More people in Wales admit to being racially prejudiced than in the UK as a whole, research has suggested.
Data obtained by The Guardian newspaper suggests 29% people in Wales admit to being "very prejudiced" or "a little prejudiced".
It is a rise of nine percentage points since 2000, drawn from figures for the British Social Attitudes Survey.
Communities Minister Jeff Cuthbert said it was "concerning" as people looked for "scapegoats" in times of austerity.
The Guardian says its report is based on raw data it obtained from NatCen, the social research company which carries out the BSA survey.
The social attitudes survey has been carried out every year since 1983 and is based on questioning around 2,000 people in the UK.
Aled Edwards, chairman of Wales Migration Partnership, said the economic situation drove the response to some of the survey.
He said: "Obviously low income is a factor and people feeling a sense of economic pressure.

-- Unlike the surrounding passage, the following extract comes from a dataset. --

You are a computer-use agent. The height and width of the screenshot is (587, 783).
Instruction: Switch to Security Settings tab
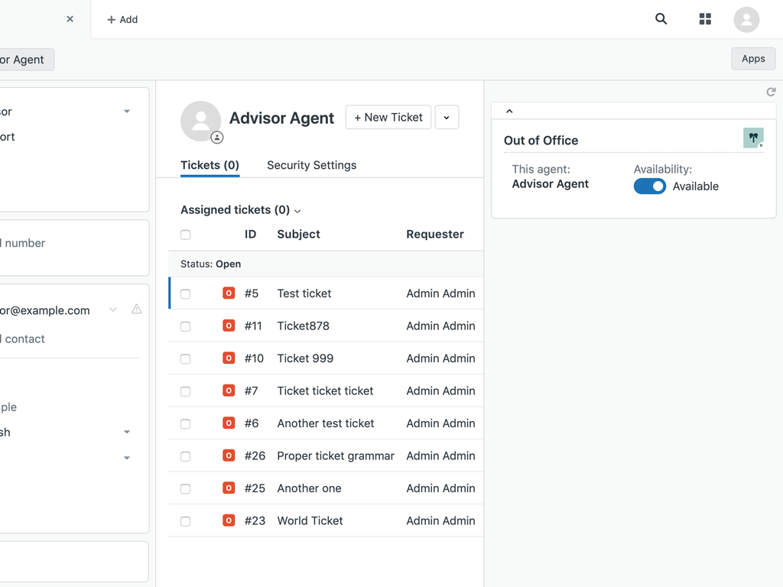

"Benefits cuts, perhaps, ... in some parts of the valleys, that may shape a sense of a person being insecure and looking, perhaps to blame either immigrants or people of a different race.
"It's part of the pattern, alas."
Communities Minister Jeff Cuthbert said: "It's not surprising at a time of economic difficulty that you would find these views.
"But the same survey suggests that about 70% do not hold these views, so let's not try and create too dark a picture."
Correction 31 May 2014: The original Guardian article suggested that the figure was even higher - at 34% rather than 29%. The newspaper has adjusted its story and this article has been amended to reflect that correction.